QUESTIONS:
1. Answer these questions about the blog post on evil and grace:
(a) What age does the writer give?
(b) Who gave the two sermons the writer recently heard?
(c) What does the text say Catholic theology calls sacraments?
2. Retype the stretch of the blog post on evil and grace from "At 49, I like" through "least, mildly interesting?".
3. Extend the blog post on evil and grace from where it stops.
---------- EXERCISE TEXT ----------
At 49, I like to kid myself I still possess some modicum of “hipness”. I was never a hipster, really, to begin with, but, I guess, I teach them and have to try to keep the lectures, at least, mildly interesting?
However, it does come as a shock when current, less-than-attractive fashion is pushed right onto my nose? 🙁 I have recently heard two sermons from campus ministers, who are closer to the battle, per se, than yours truly. There was so much despair. It really took my breath away. So much despair…in general, and particularly about marriage. 🙁 Young people have the meme in their heads, why bother? Why not just live for myself? Always? Why not? Why bother? Why go through the pain and the suffering of dating? The compromises of living with the other gender, whom completely DO NOT GET IT!!!!
My observation is that evil is always directly opposed to good. You know it’s evil because of this orientation. Clerverly, disguised, well-marketed, slick, shiny, attractive, alluring, but a lie. Evil is always a lie; he is the father of lies. Evil NEVER tells you the Truth, that’s how you know it’s evil. Evil always tells you what you WANT to hear, but you know, in your heart-of-hearts, it is a lie. Evil HAS a feeling. It does. It damnably does. Evil NEVER entertains, even for a hair-splitting fraction of a second the possibility of the Cross. Never. That’s another way it identifies itself.
If, as Catholic theology tells us, sacraments are fountains of grace, what more appropriate means, or motivation does Evil have or need than to dissuade us from the life giving waters of grace? To be deprived of His Grace is to become the slave of sin and evil.
---------- THE DATA ----------
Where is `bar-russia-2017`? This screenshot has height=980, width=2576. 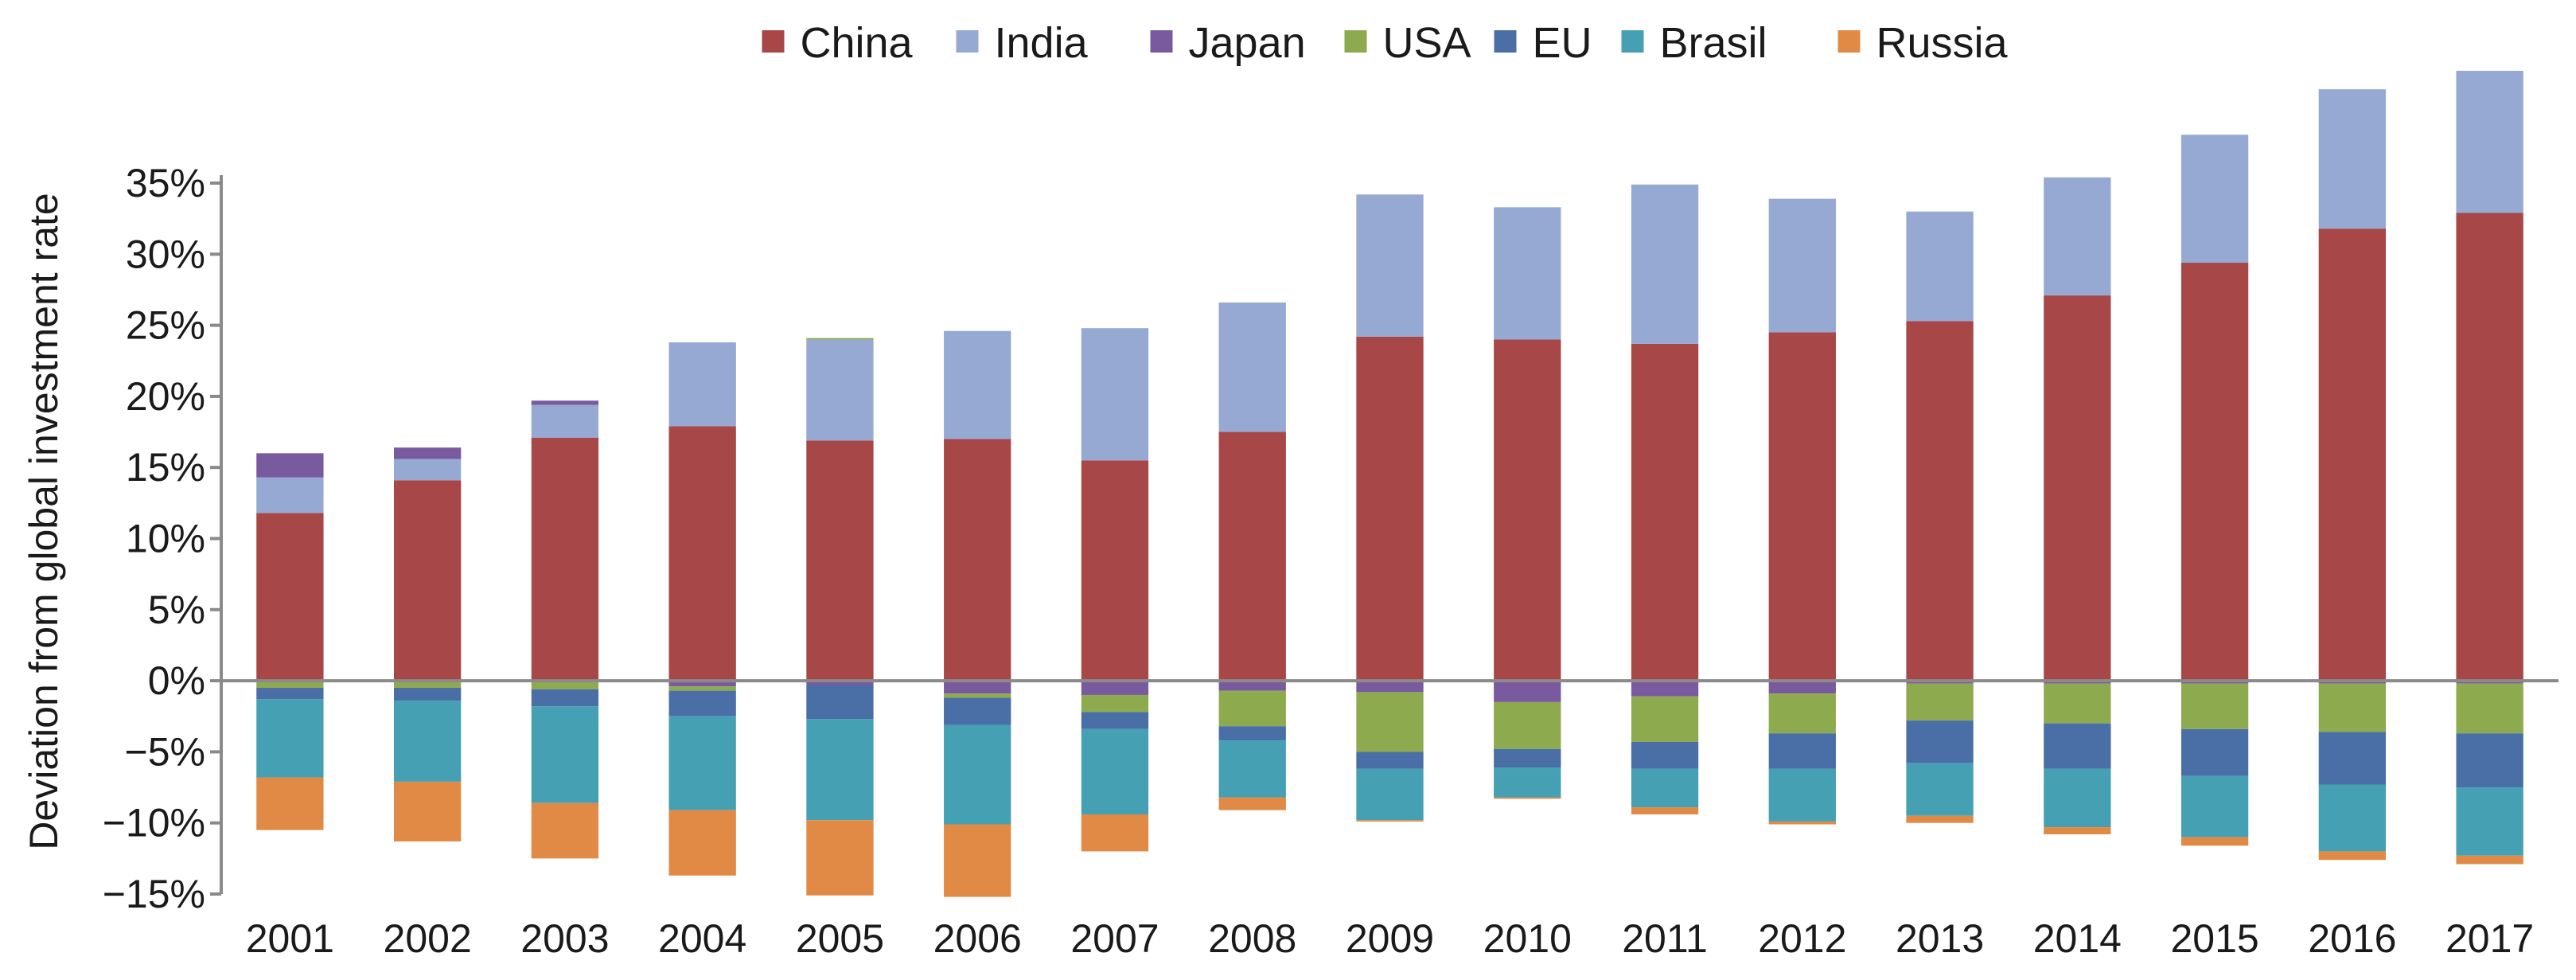 bar-russia-2017 is located at coordinates (2490, 860).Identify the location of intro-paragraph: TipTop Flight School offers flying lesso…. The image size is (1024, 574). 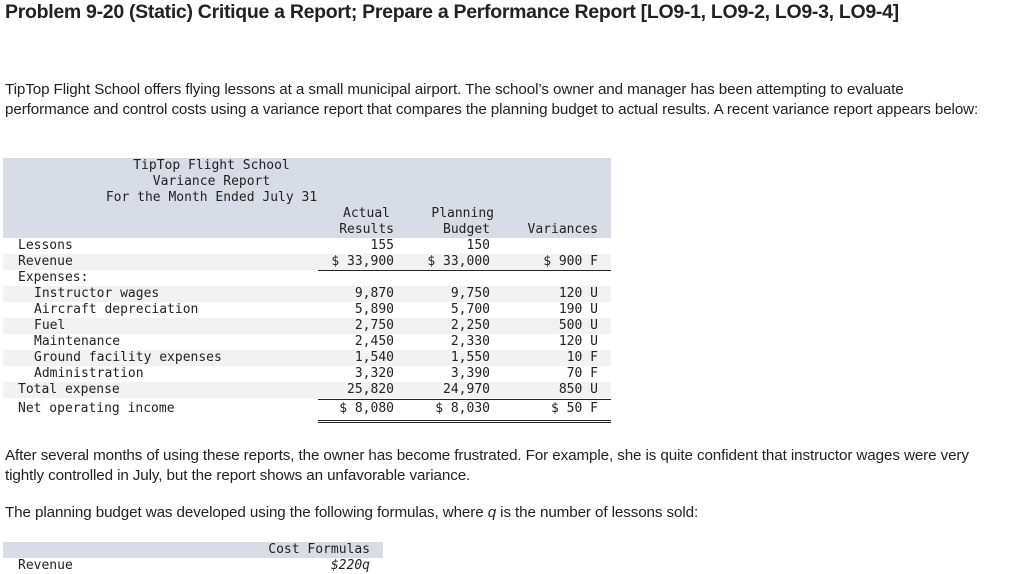
(492, 100).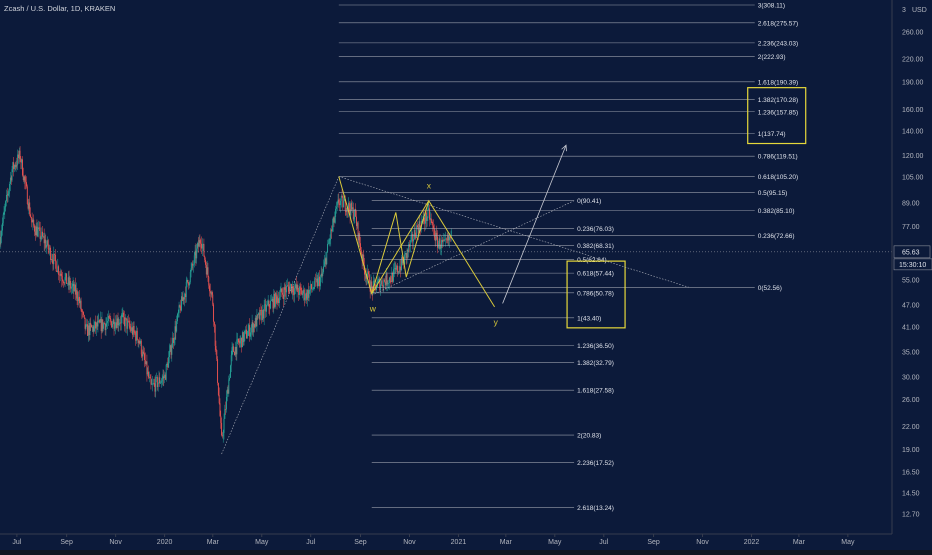 Image resolution: width=932 pixels, height=555 pixels. What do you see at coordinates (913, 60) in the screenshot?
I see `price-tick-label: 220.00` at bounding box center [913, 60]. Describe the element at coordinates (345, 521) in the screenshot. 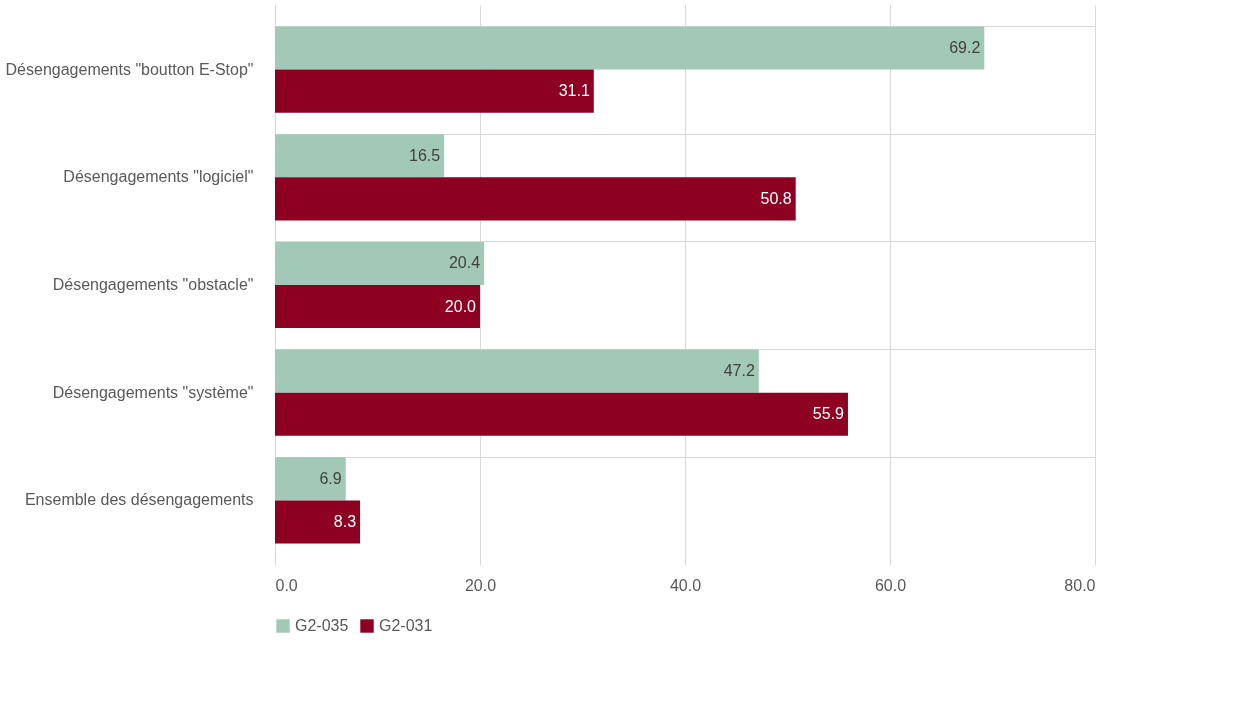

I see `text: 8.3` at that location.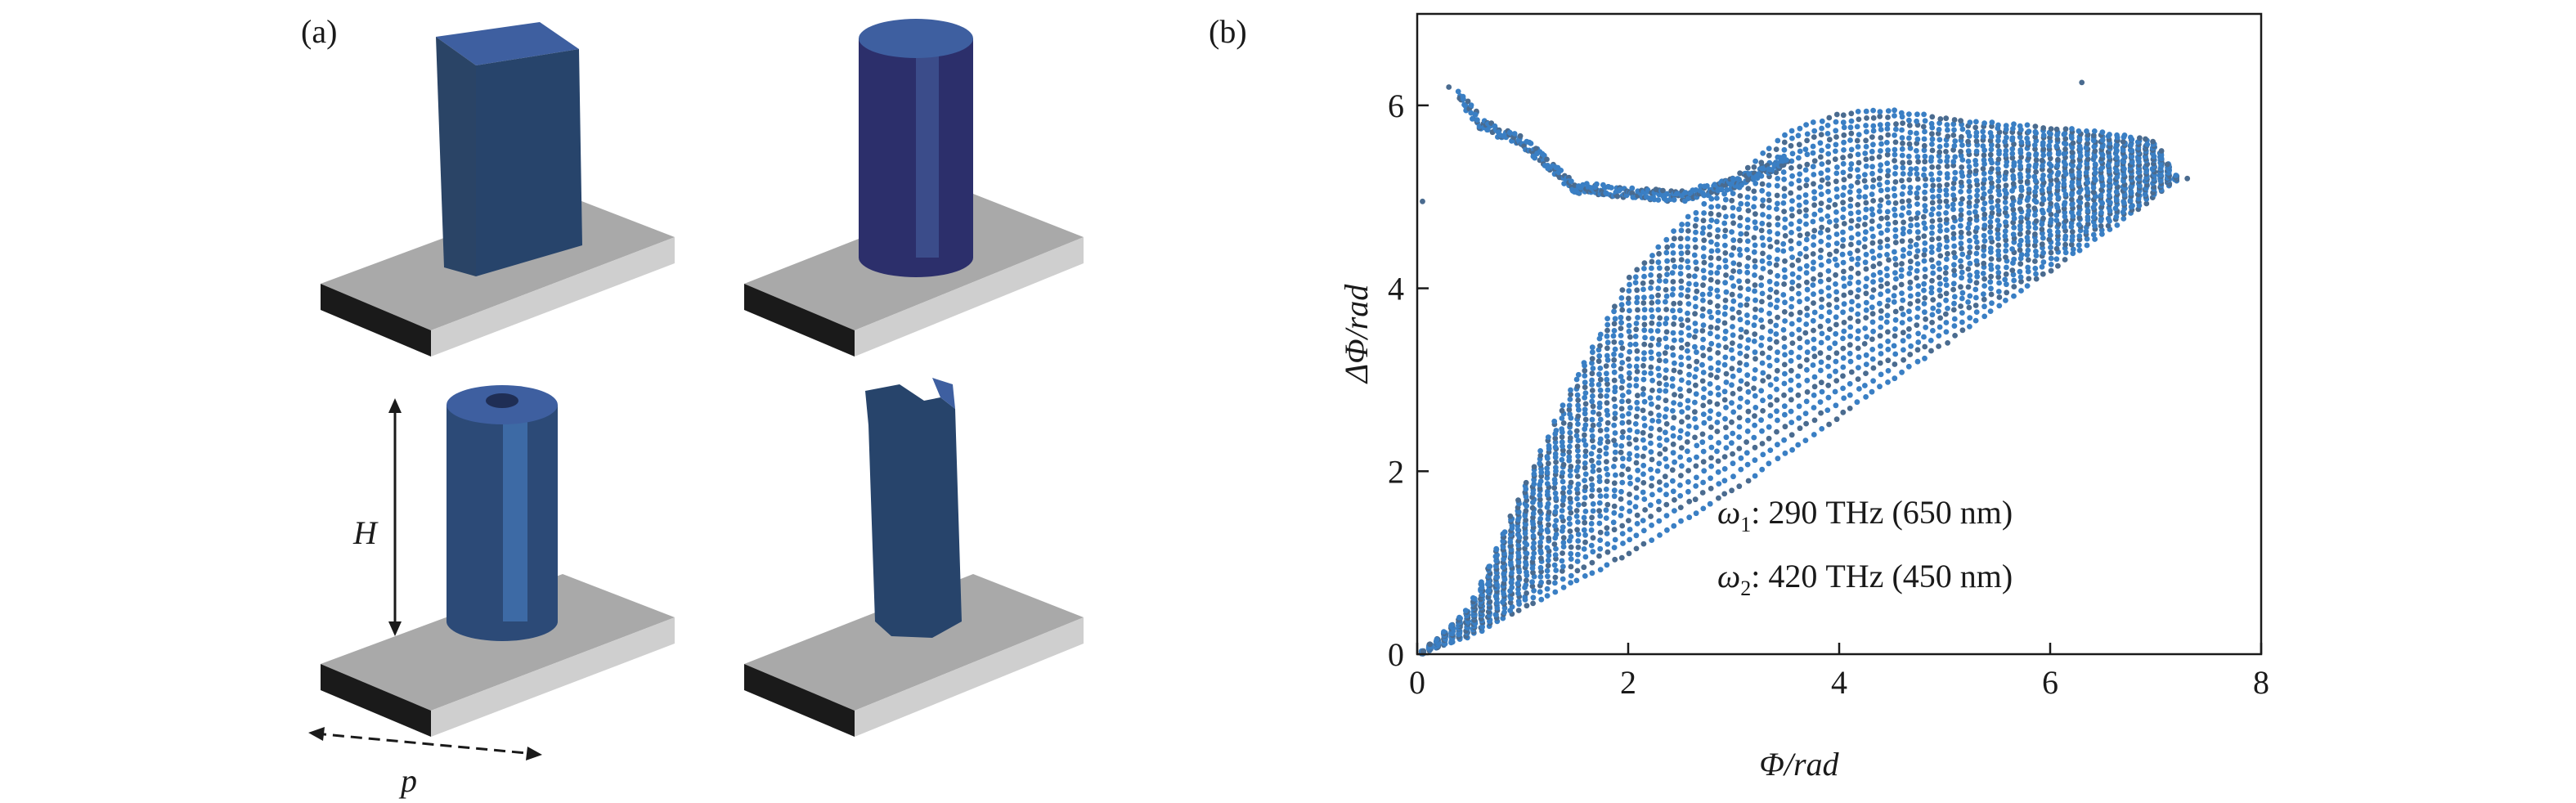 This screenshot has height=803, width=2576. Describe the element at coordinates (1578, 462) in the screenshot. I see `data-point-1978` at that location.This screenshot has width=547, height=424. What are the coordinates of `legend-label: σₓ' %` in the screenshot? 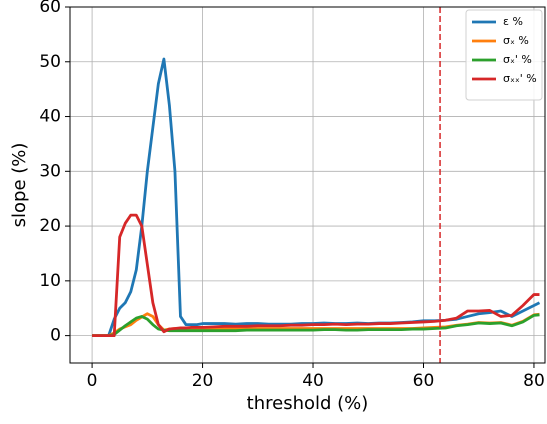 It's located at (518, 60).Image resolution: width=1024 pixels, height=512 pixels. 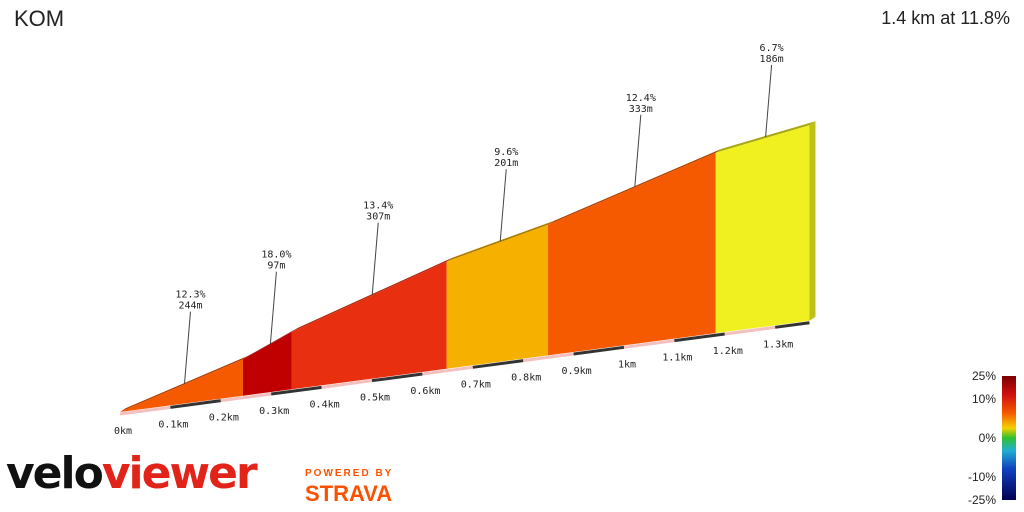 I want to click on segment-length-label-5: 333m, so click(x=641, y=110). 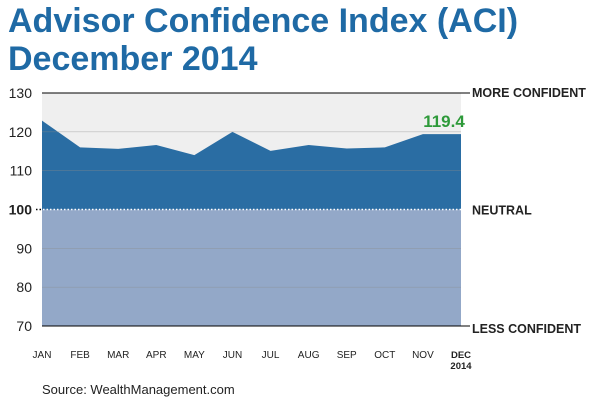 What do you see at coordinates (461, 356) in the screenshot?
I see `x-tick-label: DEC` at bounding box center [461, 356].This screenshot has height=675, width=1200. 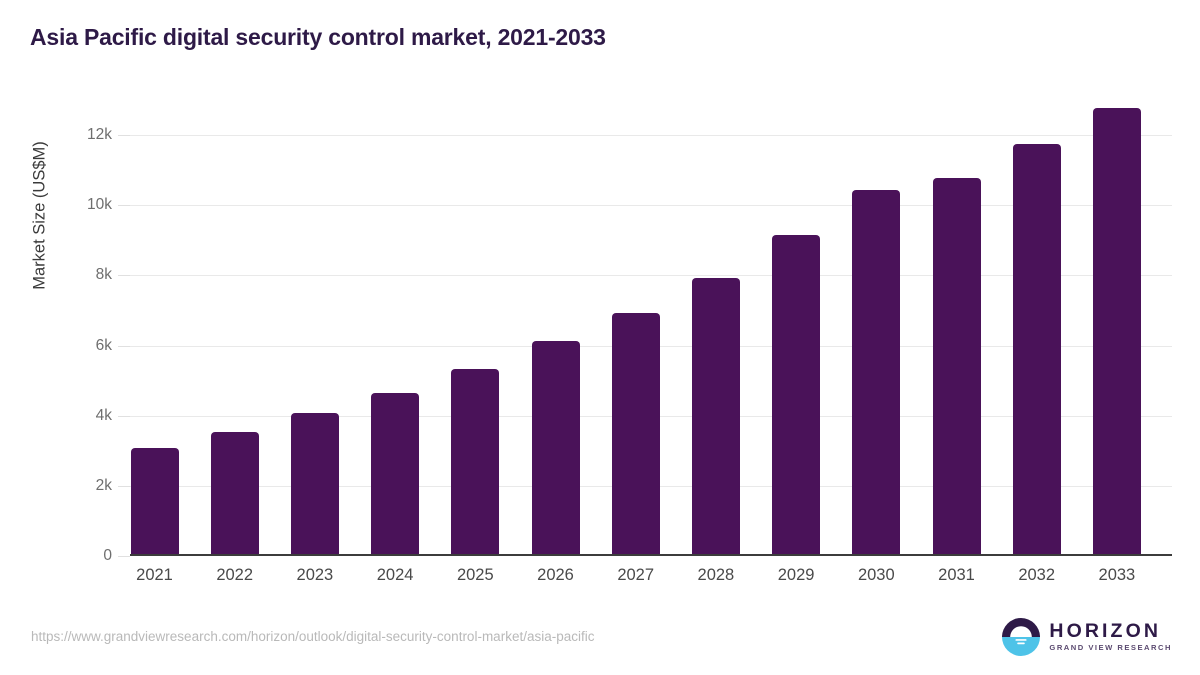 What do you see at coordinates (475, 575) in the screenshot?
I see `x-axis-tick-label: 2025` at bounding box center [475, 575].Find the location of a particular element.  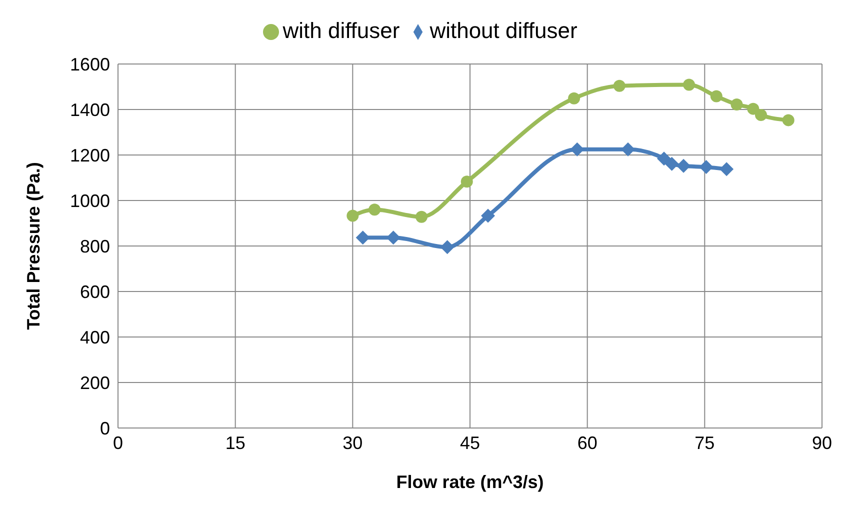

y-tick-label: 1400 is located at coordinates (90, 110).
----------
WRITTEN RESPONSES:
1.
(a) 49
(b) Campus ministers
(c) Fountains of grace

2.
At 49, I like to kid myself I still possess some modicum of “hipness”. I was never a hipster, really, to begin with, but, I guess, I teach them and have to try to keep the lectures, at least, mildly interesting?

3.
by Alice Von Hildebrand
“In our society, the beauty and greatness of married love has been so obscured that most people now view marriage as a prison: a conventional, boring, legal matter that threatens love and destroys freedom.
“Love is heaven; marriage is hell,” wrote Lord Byron 150 years ago. At the time he could not have foreseen the incredible popularity that his idea would have today.
In our society the beauty and greatness or married love has been so obscured that most people now view marriage as a prison: a conventional, boring, legal matter that threatens love and destroys freedom.
My husband, Dietrich von Hildebrand was just the opposite. Long before he converted to Roman Catholicism, he was convinced that the community of love in marriage is one of the deepest sources of happiness. He saw the grandeur and the beauty of the union of spouses in marriage — symbolized by their physical union which leads in such a mysterious way to the creation of a new human person.
He recognized that love by its very essence longs for infinity and for eternity. Therefore, a person truly in love wants to bind himself forever to his beloved — which is precisely the gift that marriage gives him.
In contrast, love without an unqualified commitment betrays the very essence of love. He who refuses to commit himself (or who break a commitment in order to start another relationship) fools himself. He confuses the excitement of novelty with authentic happiness.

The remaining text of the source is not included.